I have learned a great deal and even begun to forget some of what I’ve learned and memorized, but I’m registered for second semester Polish and will continue on my journey. Among the lessons, primary is that language study reveals our common humanity, our shared Chomskyan apparatus for communicating the world, as well as language’s tacit influence on our apprehending and interpreting it. (We don’t quite live in a prison-house of language, or if we do, it’s an unusually expansive and minimally secured institution. Or, linguistically, we are more or less out on probation.) Even as I wonder why Polish speakers would solve a language problem their way instead of how we do it in English, I can comprehend how they solve that problem and even appreciate its occasionally superior elegance. So that each language is like a kaleidoscope: it fractures the world differently, diffracting and refracting, sometimes bizarrely complexly, though never quite unrecognizably, renders it askew, aslant, like Picasso’s portrait of Ambrose Vollard. A foreign language is at the same time both foreign and language, the latter of which is evolutionarily deeply familiar.

The differences—arbitrary, unique, and frustrating initially to language learners—become, at last, distinctive and charming. For example, in Polish there are no definite or indefinite articles, no “the,” no “a.” So ubiquitous in our everyday speaking, we think we can’t do without them in English, and we don’t, but we could, maybe. In many Slavic languages, like Polish, “The definiteness and indefiniteness of a noun is determined by context” (Swan, 5). That is to say, definiteness and indefiniteness of noun is determined by context. Not much difference, really, in sense, but the absence of articles affects the sound and cadence of an expression, which makes the familiar strange and sometimes funny owing to its strangeness.
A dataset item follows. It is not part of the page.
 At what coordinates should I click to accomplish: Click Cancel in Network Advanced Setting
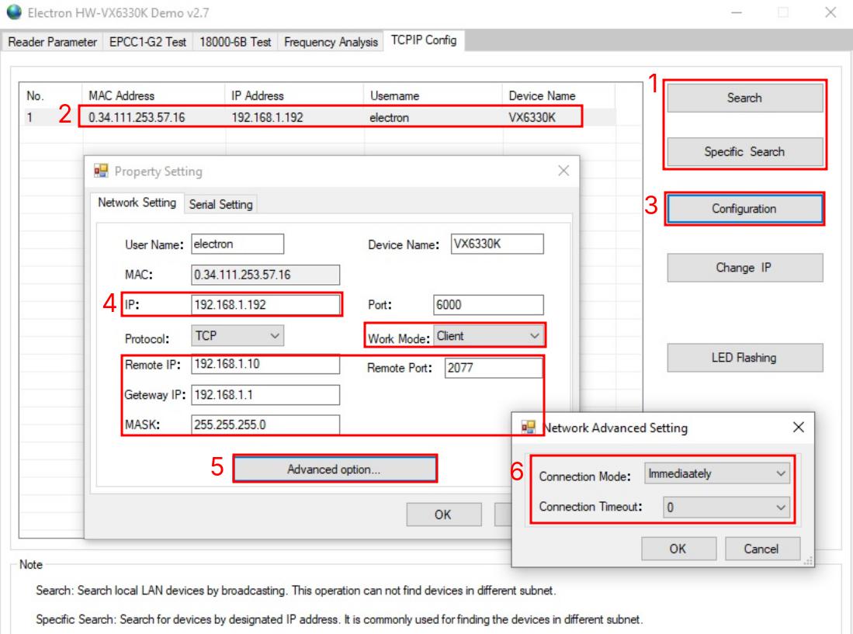point(761,549)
In a sweet little romantic comedy, Big Trouble, for example, some lightweight Russian mobsters deal bombs and small arms out of a “bar” in Miami, Florida, and give utterance to gems of misspokenness: “We sponsor girls’ softball team,” “maybe I have item for you,” “How can I help FBI?” and when accused of dealing thermonuclear weaponry, rejoin, “Is bar,” then “I want lawyer.” With their amusingly rolled r, the effect delights, though, remembering that Russian has no present tense form of “to be,” the “Is bar” line may represent an instance of comic linguistic license.

Three weeks until Beginning Polish II. Some opportunity to explore the language and culture outside the covers of our text.